Fera menunduk sedih. "Benar, itulah alasan utama kenapa aku dan suami tidak bisa tidur, sebab baru menikah sudah harus ditinggal beberapa hari...." Ia sedikit sendu membuat kesan kesedihan yang mendalam.

"Seharusnya sebagai istri kau itu merayunya untuk bulan madu, kenapa justru ditinggal pergi bekerja. Sungguh aneh...." Kali ini Hugo berkomentar.

"Ah, itulah, saya sendiri heran dengan sikapnya yang sangat pekerja keras, tapi setelah melihat kalian duduk manis di sini pada jam kerja, sepertinya memang tulang punggung keluarga adalah suamiku, benar begitu?" tanyanya dengan wajah polos tapi ucapannya menusuk jantung mereka."

"Jaga bicaramu, menantu!" sentak Meyra yang kesal mendengar kalimat asal.

"Oh, maaf Mama, saya tidak bermaksud demikian, hanya penasaran saja."

"Apapun itu, bukan urusanmu sampai kau ikut campur dan ingin tahu. Jaga batasanmu, menantu."

Fera lekas mengangguk. "Baik, Mah. Maafkan saya ...."

Mereka tiba-tiba bangun. "Kami akan pergi, kau tetap di sini, jangan ke manapun." Setelah itu ketiganya pergi, mengekori sang nyonya besar yang entah akan pergi ke mana.

Usai kepergian ketiga orang tersebut, Fera mengeluarkan ponselnya lalu mengirim pesan singkat pada sang suami. [Mereka pergi bertiga, aku tidak tahu ke mana.]

[Ikuti.]

Ia menghela nafas, nampaknya pekerjaan ini tidak akan mudah dan mulus. Ia pun gegas mengejar agar tidak terlalu tertinggal jauh.

***

Di kantor tempat Fera bekerja.

Irma dan tim tengah rapat di tempat biasa. "Duh, kangen juga sama Fera, kok lama banget ya kerja di luar kotanya. Tumben banget loh anak baru sudah di tunjuk keluar kota begitu."

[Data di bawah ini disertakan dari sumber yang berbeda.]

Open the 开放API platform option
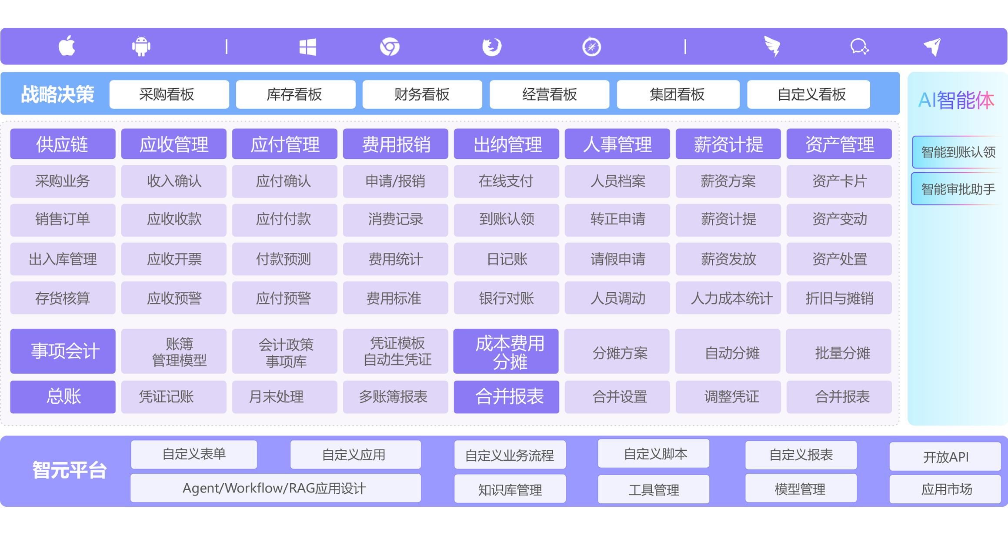Screen dimensions: 1008x539 [945, 457]
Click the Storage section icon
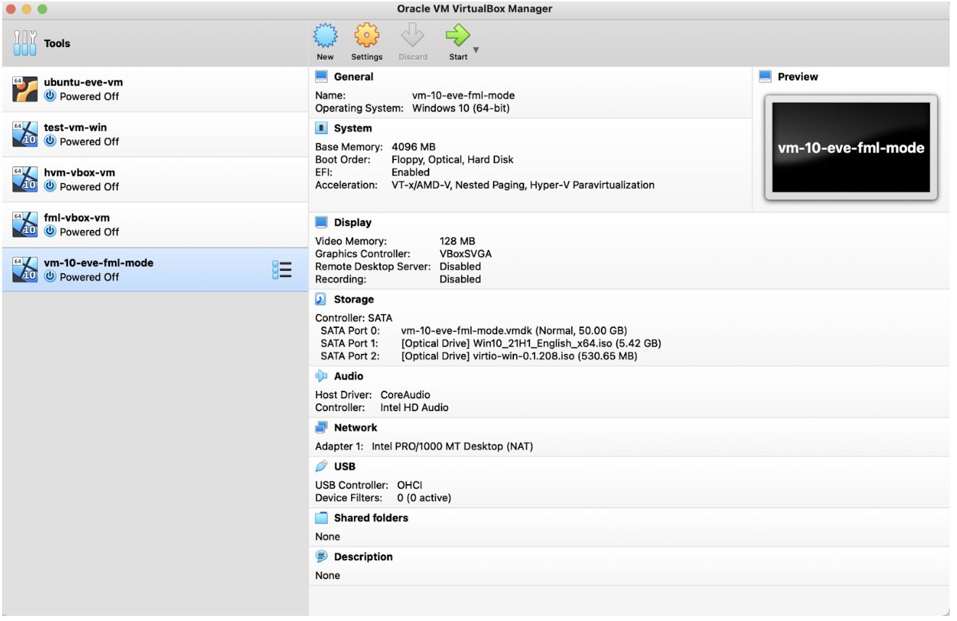The image size is (957, 621). (x=321, y=299)
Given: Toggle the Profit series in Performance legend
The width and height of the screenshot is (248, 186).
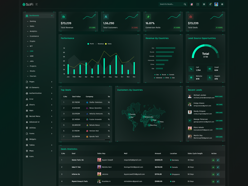Looking at the screenshot, I should pos(90,44).
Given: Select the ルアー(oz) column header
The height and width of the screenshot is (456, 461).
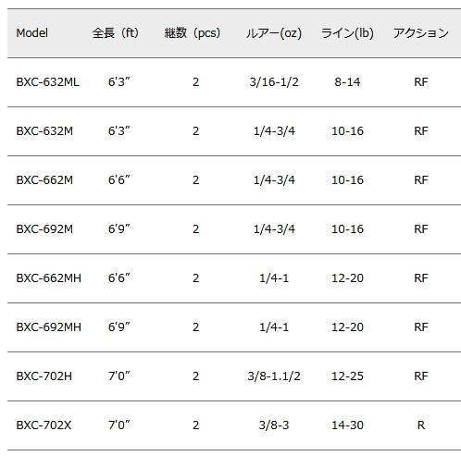Looking at the screenshot, I should (x=274, y=32).
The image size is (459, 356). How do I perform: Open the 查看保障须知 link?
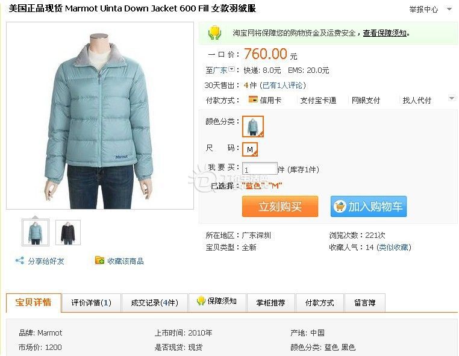[385, 33]
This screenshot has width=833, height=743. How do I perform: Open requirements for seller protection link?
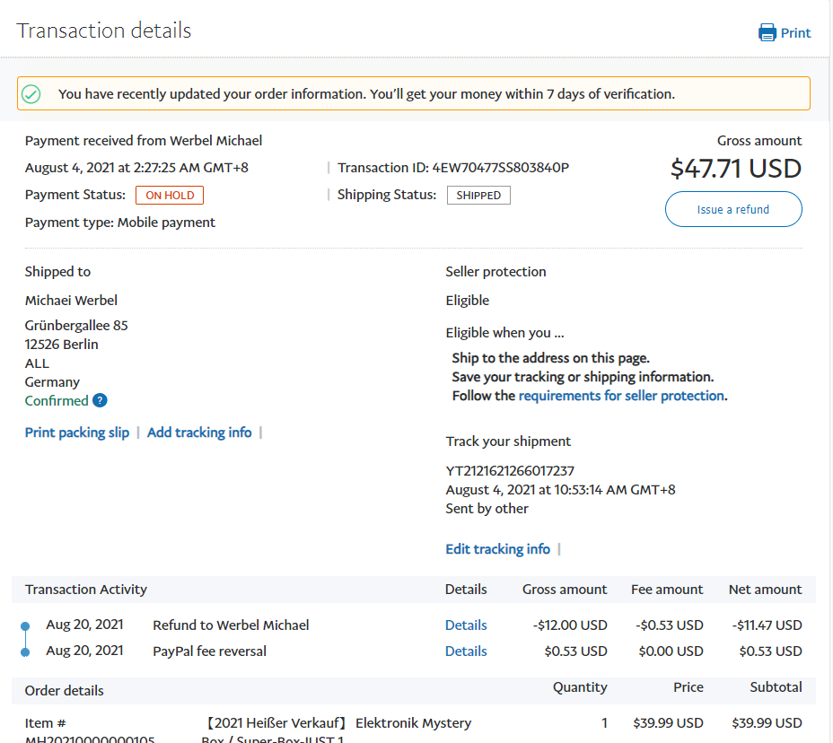click(621, 396)
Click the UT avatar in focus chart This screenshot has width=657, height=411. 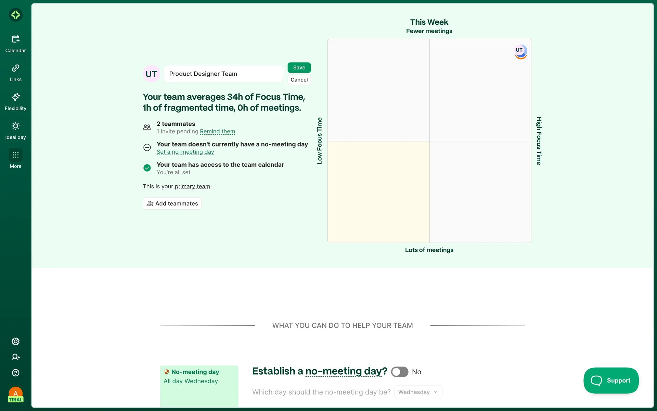(x=520, y=51)

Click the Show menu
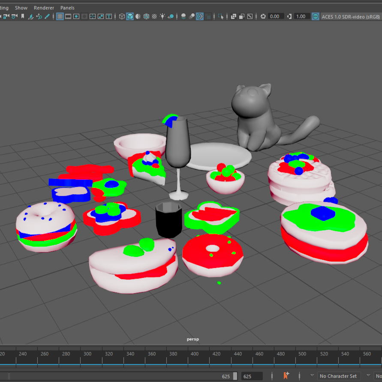(21, 8)
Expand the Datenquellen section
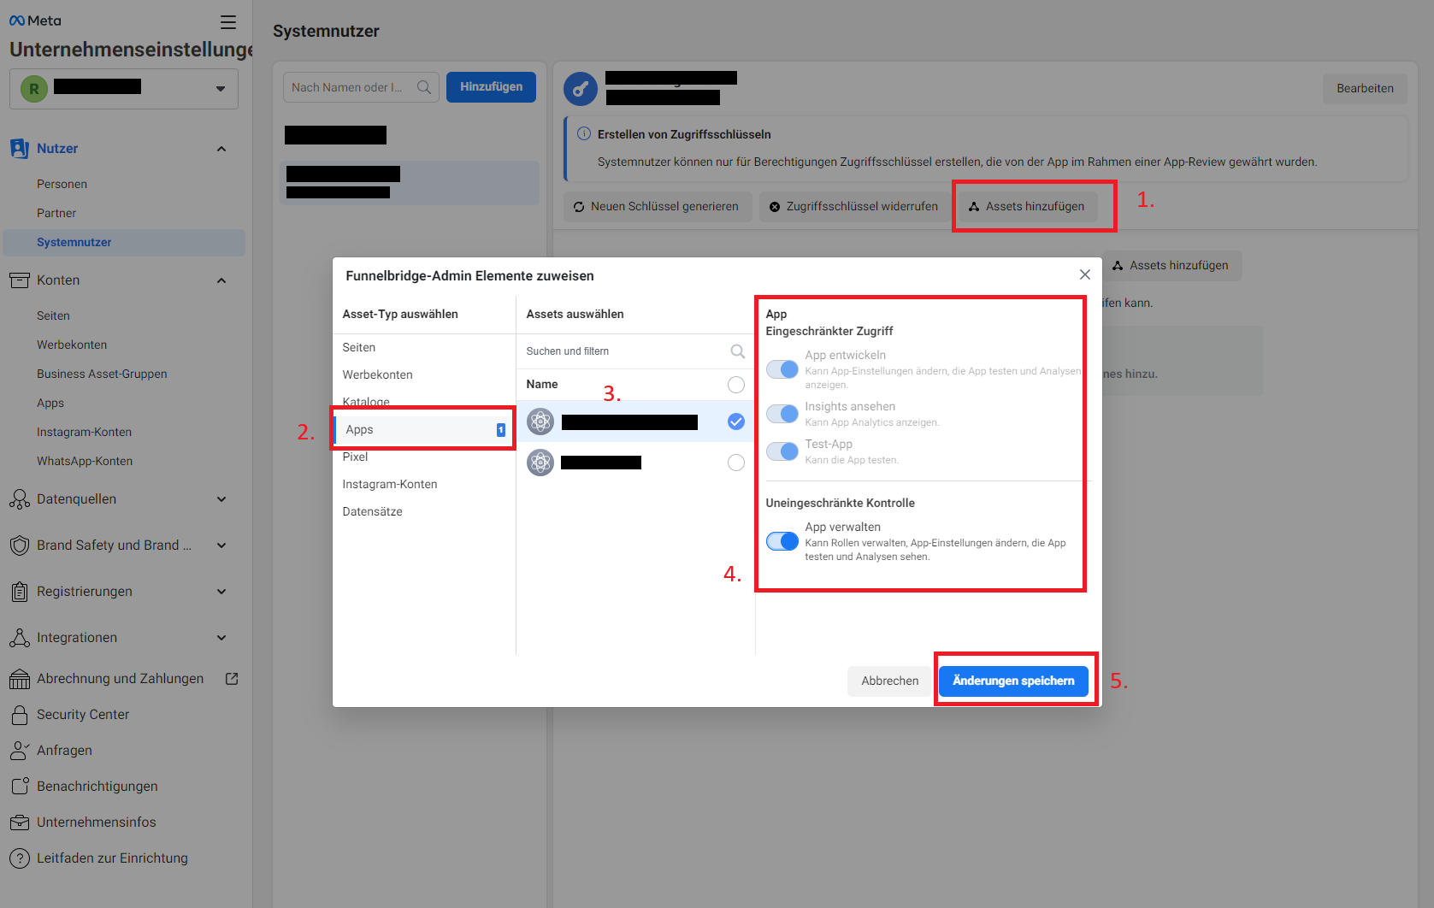Screen dimensions: 1434x908 point(221,499)
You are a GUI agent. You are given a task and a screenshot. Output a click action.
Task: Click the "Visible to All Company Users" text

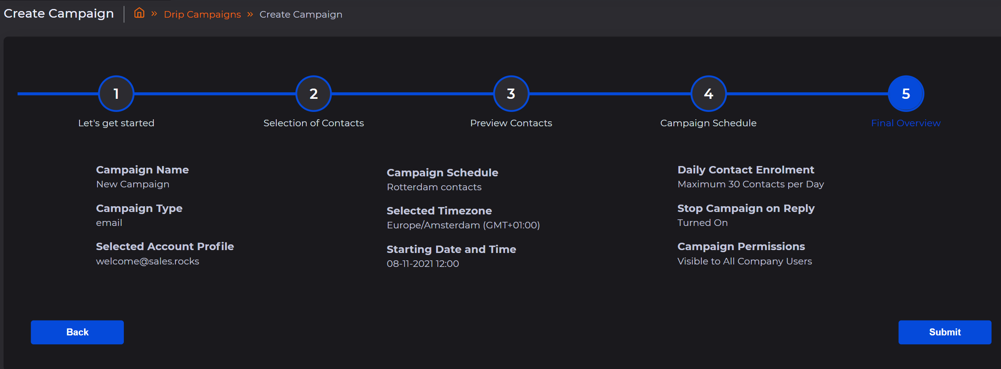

"Iya juga ya, sangat aneh, tapi mungkin karena dia pintar." Semuanya mengangguk. Baru saja rapat hendak dimulai, ketua tim mereka datang memberi info bahwa semua karyawan diminta untuk datang ke aula utama. Sontak saja semuanya saling pandang, pasalnya aula pertama itu adalah tempat khusus untuk bertemu dengan para pendiri perusahaan mereka.

"Serius nih, ada apaan memangnya?" Mereka semua keheranan tapi tidak ada yang mendapatkan jawaban yang absolut.

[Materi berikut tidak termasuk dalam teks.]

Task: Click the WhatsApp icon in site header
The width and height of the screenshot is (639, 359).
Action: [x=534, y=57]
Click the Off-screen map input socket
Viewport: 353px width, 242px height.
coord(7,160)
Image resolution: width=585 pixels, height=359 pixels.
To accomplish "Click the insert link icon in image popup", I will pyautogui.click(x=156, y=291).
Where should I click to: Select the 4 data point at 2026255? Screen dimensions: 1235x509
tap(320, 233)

Sesampainya di sana, semua pegawai sudah memenuhi kursi masing-masing, tim marketing pun gegas mengisi bagian mereka dan tak lama acara langsung dimulai. Setelah sambutan dan lainnya, muncul direktur utama perusahaan tersebut, pria berusia 60 tahun itu berjalan gagah dengan setelan jas mewahnya. Jarang sekali mereka bisa melihatnya. "Gila ya, Direktur Utama, udah tua tapi masih ganteng dan gagah banget,"bisik Irma pada rekannya sembari cengengesan.

"Hush, nanti kedengeran habislah kau."

"Kenapa sih?"

"Pak Husein itu terkenal galak banget, dan nggak segan-segan untuk cut siapapun yang berani mengusiknya walau itu hanya sepele." Mendengar itu Irma melotot. Lalu seketika bungkam. "Tapi, ada yang bilang kalau...."

"Kalau apa?" Irma penasaran luar biasa.

"Kalau dia punya kekasih hati yang sangat sadis macam monster, siapapun karyawati yang sok dekat, bisa dihabisi tanpa rasa belas asih."

Irma merinding. "Ih, masa sih, baru dengar aku?"

"Ah, kamu itu terlalu polos jadi orang." Irma langsung mendelik. Mereka menahan tawa agar tidak sampai menjadi pusat perhatian.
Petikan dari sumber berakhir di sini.